I knew when I started this blog that I would probably have preconceived notions about many of the movies, and to be quite honest, I was very hesitant about this movie for many reasons. One, it was very old, and I did not think that I would be able to relate to it. Two, it was a black and white musical about the life of a man that I never knew existed. How was I ever going to find something to relate to and write about? However, I was pleasantly surprised to be proven wrong in my assumptions and to be able to reaffirm my own belief that people can relate to movies no matter how different they may seem.

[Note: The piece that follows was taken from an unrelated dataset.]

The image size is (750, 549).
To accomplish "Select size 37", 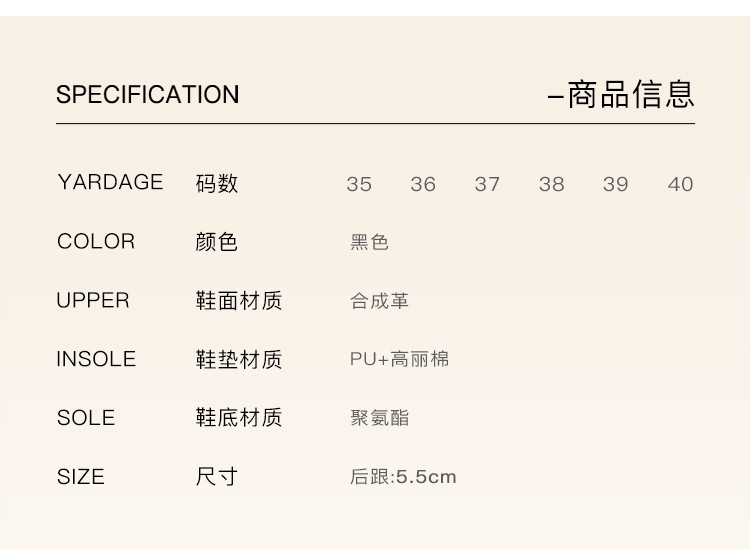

Yankee Doodle Dandy is a musical based on the life of George M Cohan played by James Cagrey. Who is George M Cohan? Like many of you, I had no idea either. Cohan was an entertainer, playwrite, actor, dancer, singer, producer...basically anything you could be in the entertainment world in the late 1800s and into the early 1900's. Ever heard the song "Give my Regards to Broadway"? He wrote that. "Yankee Doodle Boy" and "Your a Grand Old Flag" and the war time favorite "Over There"? He wrote those too. He was also honored with a Congressional Gold Medal for his service during WWI. But he didn't actually serve in the military, it was for his contribution to the morale of the country with his music and productions.

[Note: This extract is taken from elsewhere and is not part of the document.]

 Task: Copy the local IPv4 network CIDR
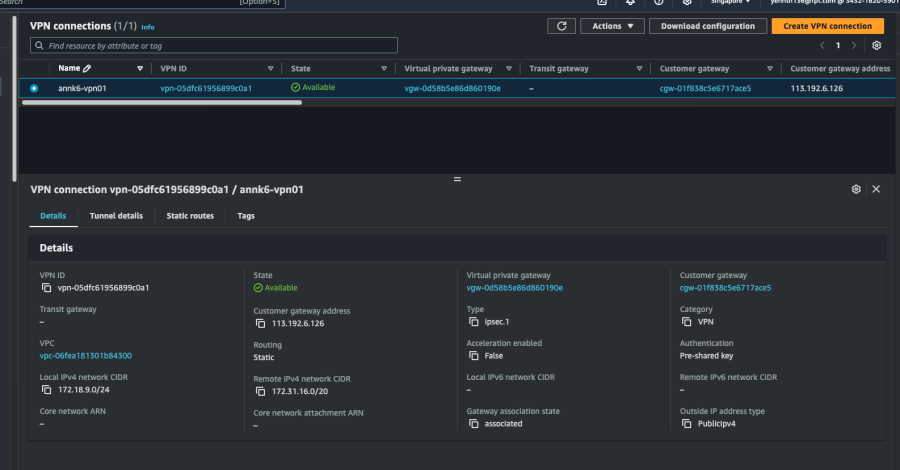pyautogui.click(x=46, y=390)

Cohan, as played by James Cagrey, was a character. The dialogue was just so natural and fluid especially when it came to comedic timing. One situation that stuck out in my mind was when a young Cohan, still dressed in full make up and costume as an old man, begins to flirt with a young actress in the dressing room. She believes him to be an old man, while he is just himself. Another moment was between Cohan and his wife. He had written a song for her to sing, but ended up giving it away to a more famous actress. When he comes home he comes bearing a huge bouquet of flowers, ready to apologize. After buttering his wife up, Cohan tells her he gave away her part to which his wife replies, "I knew that dear, as soon as you walked in the door carrying candy and flowers."

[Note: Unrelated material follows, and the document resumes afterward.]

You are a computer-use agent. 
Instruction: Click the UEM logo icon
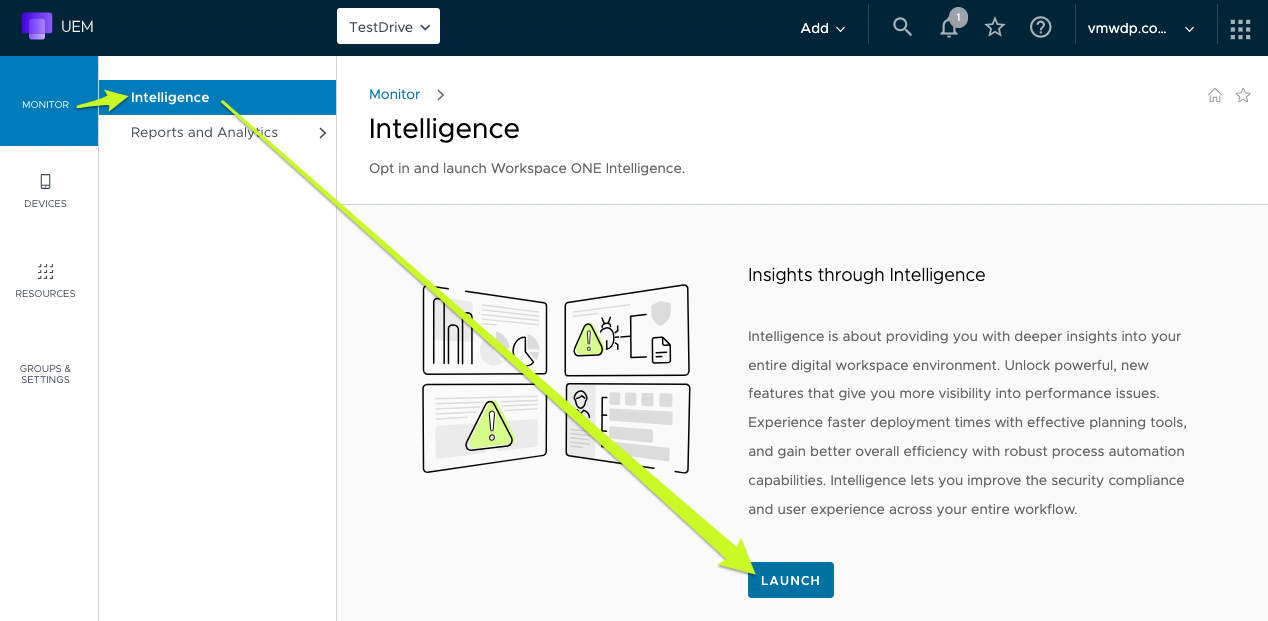(36, 27)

In many ways, a description of the comedy in Yankee Doodle Dandy would not do the movie justice. It needs to be seen and felt. Not only does James Cagrey portray Cohan as a fun loving jokester, but manages to capture the importance of patriotism and the role his country played in his life. It is not hard to see that George Cohan was a patriot. Besides the coincidence of being born on the Fourth of July, all one needs to do is look to his music and productions. One of the most powerful moments of the movie for me was something that Cohan said. "It seems it always happens. Whenever we get too high-hat and too sophisticated for flag-waving, some thug nation decides we're a push-over all ready to be blackjacked. And it isn't long before we're looking up, mighty anxiously, to be sure the flag's still waving over us." I really related to this quote. It reminded me of September 11th. The United States hadn't been attacked on our own soil in over 50 years, and we were hit at the heart of one of our major cities. Before that moment I do believe that many people felt we as a nation were untouchable, and that something like that could never happen. Patriotism after that day changed forever. I don't think you could pass by a house, store or building for that matter that didn't have an American flag waving outside of it. It took a moment like that for Americans to truly appreciate what the American flag means and the sacrifice so many people have given in order to protect it.
This movie turned out to be much more than I expected. It had comedy, music and dancing, but also had a strong theme of patriotism and duty that I really enjoyed. I would really recommend anyone who appreciates comedies and would like to see what a comedy was like over 70 years ago to see this movie. You will not regret it.